Pending proper approvals and permits, which we expect by late summer of this year, Highland and SMD are expected to begin development of the underground ramp to access the mineralized areas, which is expected to allow for additional underground drilling and exploration.  The exploration and development phase of the program is expected to take approximately one year and, assuming acceptable permitting and results, is expected to be followed by production in late 2010.



21






We believe the global economic environment and monetary situation favor a solid and relatively steady gold price for the foreseeable future.  Volatility is to be expected, however our view is that we don’t require higher gold prices in order to advance our business model.  As a company we are focused on our drilling subsidiaries, advancing Butte Highlands and are currently evaluating new opportunities. We have evaluated a number of projects and opportunities in both the services and production aspects of the business and will continue to do so.  Our industry and the world have changed in the past year and we anticipate a number of changes in the year ahead.  We feel we have the knowledge base to evaluate opportunities – either organically or through mergers and acquisitions – and continue to do so.       


Results of Operations for the Three Month and Nine Month Periods ended June 30, 2009 and 2008


Combined Results – Timberline Corporate, Timberline Exploration, Timberline Drilling and WWE


For the three months ended June 30, 2009, we reported $4,361,137 in revenue compared to $9,703,813 in the same period of 2008.  For the nine months ended June 30, 2009, we reported revenues of $12,545,217 versus revenues of $24,525,265 in the same period of 2008.  Our revenues are derived entirely from our drilling subsidiaries and are comprised of $3,592,474 from Timberline Drilling and $768,663 from WWE for the three months ended June 30, 2009.  For the nine months ended June 30, 2009 Timberline Drilling and WWE reported revenues of $8,823,389 and $3,721,828, respectively.  Gross profit from Timberline Drilling and WWE was $679,796 and $122,383, respectively, for the three months ended June 30, 2009 and $20,693 and $348,819, respectively, for the nine months ended June 30, 2009.  


Our overall after tax net income for the three months ended June 30, 2009 was $241,061 compared to an overall net loss of $2,615,278 for the three months ended June 30, 2008.  For the nine months ended June 30, 2009, our overall net loss was $5,706,458 compared to $5,096,026 for the same period in 2008.  Our net income for the three months ended June 30, 2009 is comprised of a loss of $91,033 for Timberline Corporate and Exploration, offset by net income of $270,380 for Timberline Drilling and $61,714 at WWE.  Interest expense for the three months ended June 30, 2009 was $167,309, compared to $54,924 for the three months ended June 30, 2008.  The increase in interest expense is attributable to interest accrued on the Company’s long term debt owed to a related party.  

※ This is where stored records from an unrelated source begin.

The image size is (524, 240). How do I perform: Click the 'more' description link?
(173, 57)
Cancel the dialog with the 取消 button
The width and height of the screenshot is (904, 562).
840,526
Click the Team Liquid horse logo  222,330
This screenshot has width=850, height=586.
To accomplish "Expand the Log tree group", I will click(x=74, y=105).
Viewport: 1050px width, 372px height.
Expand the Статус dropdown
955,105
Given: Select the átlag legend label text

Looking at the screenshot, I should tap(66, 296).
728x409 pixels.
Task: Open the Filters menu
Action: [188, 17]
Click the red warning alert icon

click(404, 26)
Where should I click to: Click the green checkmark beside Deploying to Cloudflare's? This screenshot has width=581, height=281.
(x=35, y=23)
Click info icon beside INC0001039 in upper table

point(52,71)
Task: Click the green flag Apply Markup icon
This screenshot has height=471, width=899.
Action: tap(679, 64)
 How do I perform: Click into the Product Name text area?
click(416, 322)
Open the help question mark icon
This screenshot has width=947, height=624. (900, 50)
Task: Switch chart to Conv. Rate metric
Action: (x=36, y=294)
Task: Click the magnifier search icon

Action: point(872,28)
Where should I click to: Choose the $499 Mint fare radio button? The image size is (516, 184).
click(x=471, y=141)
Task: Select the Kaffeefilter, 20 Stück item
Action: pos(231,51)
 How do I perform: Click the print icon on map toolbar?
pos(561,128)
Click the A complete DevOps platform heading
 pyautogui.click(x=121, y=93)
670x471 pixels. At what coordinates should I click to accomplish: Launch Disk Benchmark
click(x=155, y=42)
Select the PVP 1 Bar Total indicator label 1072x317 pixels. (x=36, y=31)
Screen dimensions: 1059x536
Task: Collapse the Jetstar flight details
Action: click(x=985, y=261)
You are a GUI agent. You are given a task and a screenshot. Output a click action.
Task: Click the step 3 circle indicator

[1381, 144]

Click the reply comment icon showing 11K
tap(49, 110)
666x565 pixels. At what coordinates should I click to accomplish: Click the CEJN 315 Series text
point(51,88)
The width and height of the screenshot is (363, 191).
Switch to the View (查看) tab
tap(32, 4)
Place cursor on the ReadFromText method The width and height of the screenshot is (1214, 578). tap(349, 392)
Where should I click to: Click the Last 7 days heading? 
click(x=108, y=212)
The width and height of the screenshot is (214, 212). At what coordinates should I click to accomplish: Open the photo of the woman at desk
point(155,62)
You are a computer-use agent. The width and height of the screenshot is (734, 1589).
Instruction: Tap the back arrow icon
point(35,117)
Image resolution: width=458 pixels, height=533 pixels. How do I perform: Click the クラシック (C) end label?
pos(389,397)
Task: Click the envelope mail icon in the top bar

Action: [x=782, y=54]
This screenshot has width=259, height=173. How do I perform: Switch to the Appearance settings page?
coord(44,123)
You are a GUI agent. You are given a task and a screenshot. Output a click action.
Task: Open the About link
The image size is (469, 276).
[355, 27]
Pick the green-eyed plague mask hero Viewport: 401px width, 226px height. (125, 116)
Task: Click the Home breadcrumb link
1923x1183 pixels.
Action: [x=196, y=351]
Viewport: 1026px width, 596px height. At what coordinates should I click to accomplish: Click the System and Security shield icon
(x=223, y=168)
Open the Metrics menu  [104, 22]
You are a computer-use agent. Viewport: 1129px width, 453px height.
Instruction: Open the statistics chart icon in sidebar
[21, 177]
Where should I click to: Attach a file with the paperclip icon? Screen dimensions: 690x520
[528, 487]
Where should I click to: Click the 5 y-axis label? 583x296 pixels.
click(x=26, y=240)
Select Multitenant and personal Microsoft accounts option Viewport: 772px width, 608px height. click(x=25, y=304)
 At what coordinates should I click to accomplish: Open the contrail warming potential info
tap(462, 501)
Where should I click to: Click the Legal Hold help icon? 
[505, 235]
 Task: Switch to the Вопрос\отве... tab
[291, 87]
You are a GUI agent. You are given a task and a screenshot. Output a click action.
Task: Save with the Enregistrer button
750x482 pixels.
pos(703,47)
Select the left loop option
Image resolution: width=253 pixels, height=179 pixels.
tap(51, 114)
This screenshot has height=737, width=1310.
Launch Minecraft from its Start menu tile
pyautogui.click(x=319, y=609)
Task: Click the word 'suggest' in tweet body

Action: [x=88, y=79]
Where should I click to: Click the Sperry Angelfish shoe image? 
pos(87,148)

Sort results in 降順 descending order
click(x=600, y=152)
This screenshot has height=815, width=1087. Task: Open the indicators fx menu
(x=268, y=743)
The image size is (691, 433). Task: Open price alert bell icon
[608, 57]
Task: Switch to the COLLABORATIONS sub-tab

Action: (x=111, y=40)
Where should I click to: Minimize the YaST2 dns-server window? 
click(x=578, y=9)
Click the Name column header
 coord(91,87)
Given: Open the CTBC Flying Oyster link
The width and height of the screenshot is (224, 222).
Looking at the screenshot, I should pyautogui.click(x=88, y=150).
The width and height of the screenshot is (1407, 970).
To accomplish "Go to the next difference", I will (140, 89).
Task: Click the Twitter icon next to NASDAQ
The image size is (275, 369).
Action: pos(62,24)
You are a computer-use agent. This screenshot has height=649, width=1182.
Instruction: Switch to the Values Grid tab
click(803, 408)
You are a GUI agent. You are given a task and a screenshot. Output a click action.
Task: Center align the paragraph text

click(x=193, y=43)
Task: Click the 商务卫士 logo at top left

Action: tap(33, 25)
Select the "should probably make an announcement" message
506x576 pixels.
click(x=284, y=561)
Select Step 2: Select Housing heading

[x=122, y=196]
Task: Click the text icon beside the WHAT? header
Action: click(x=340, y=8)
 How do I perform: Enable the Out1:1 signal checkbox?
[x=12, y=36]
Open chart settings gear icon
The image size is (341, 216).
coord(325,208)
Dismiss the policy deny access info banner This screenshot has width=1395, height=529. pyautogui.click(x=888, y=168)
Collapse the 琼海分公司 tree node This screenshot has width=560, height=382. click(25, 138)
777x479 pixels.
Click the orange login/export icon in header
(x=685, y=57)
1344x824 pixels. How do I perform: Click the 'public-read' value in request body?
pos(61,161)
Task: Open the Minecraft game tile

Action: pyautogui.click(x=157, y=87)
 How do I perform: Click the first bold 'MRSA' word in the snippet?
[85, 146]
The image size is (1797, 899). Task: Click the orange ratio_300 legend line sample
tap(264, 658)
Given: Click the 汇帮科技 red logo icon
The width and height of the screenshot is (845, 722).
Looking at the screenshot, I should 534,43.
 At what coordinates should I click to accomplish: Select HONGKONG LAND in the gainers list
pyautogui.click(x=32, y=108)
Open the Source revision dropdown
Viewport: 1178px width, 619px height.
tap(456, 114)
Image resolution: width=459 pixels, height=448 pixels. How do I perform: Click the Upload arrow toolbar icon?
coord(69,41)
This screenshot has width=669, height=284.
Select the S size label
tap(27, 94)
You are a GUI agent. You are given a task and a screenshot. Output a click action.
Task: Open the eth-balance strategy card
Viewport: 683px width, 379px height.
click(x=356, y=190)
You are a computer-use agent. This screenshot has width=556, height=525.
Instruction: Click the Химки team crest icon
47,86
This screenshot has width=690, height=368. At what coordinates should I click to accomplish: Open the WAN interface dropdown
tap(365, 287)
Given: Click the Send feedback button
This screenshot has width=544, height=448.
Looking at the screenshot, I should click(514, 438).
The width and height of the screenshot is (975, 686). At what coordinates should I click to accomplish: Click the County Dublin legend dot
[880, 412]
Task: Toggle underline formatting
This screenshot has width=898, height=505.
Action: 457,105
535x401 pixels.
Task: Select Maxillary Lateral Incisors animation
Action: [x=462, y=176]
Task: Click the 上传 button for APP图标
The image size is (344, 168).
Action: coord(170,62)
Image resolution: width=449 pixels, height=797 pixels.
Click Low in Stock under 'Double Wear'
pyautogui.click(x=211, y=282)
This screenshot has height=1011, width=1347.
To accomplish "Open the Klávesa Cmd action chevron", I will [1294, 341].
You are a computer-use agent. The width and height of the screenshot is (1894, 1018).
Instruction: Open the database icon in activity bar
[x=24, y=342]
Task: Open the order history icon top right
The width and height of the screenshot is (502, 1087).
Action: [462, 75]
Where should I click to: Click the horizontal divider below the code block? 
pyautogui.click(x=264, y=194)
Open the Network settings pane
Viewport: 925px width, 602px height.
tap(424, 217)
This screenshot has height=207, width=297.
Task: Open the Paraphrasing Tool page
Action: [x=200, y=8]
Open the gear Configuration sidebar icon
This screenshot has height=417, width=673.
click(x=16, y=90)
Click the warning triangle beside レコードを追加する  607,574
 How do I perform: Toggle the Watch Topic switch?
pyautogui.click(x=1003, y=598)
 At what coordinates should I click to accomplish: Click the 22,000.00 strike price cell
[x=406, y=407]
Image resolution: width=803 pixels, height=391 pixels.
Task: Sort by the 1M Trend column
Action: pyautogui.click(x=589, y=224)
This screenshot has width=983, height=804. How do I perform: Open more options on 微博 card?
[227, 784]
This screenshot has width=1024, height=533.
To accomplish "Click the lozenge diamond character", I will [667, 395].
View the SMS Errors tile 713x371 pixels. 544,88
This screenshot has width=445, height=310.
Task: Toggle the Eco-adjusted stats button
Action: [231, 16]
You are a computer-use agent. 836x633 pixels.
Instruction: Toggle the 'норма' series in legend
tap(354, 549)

Our net loss for the nine months ended June 30, 2009 is comprised of $4,071,881 for Timberline Corporate and Exploration, $1,536,892 for Timberline Drilling, and $97,685 at WWE.  Interest expense for the nine months ended June 30, 2009 was $1,341,007, compared to $306,864 for the nine months ended June 30, 2008.  The increase in interest expense is attributable to interest expense on the Company’s bridge loan financing, interest accrued on the Company’s long term debt owed to a related party, and interest accrued on the Company’s unpaid balance of payroll taxes to the IRS.  


Overall the demand for drilling services has declined due to a decrease in demand from the exploration industry and the general economic downturn.  Junior resource and exploration stage companies have been adversely affected by the state of the capital markets and many have scaled back or eliminated exploration and development activities.  As a result, the demand for drilling services began a steep decline during the second half of 2008 and into 2009.  The decline for drilling services and the resulting reduction in the number of Timberline Drilling’s drill rigs operating this year versus last year has had an adverse affect on our revenues compared to last year, and we expect revenues for the remainder of 2009 to be less than our corresponding revenues the previous year.  In response to the changes in the economic environment, we have implemented cost-cutting measures and stabilized our revenue stream in order to achieve profitability.  We expect that our continued implementation of operational improvements and focus on financial prudence will result in continued positive earnings, more healthy margins, and more positive cash flow.


Timberline Drilling and WWE provide drilling services on a contract basis, which often requires long lead times based on drill rig availability.  In the past, we have had a backlog related to several customers for drilling services work to be performed in future periods.  Due to declining demand for drilling services, some of our drill rigs are currently idle, and our backlog consists of drilling services work to be performed for two major customers.  While we have seen marginal increases in requests for proposals for drilling services, we cannot predict if demand for drilling services will increase in future periods.  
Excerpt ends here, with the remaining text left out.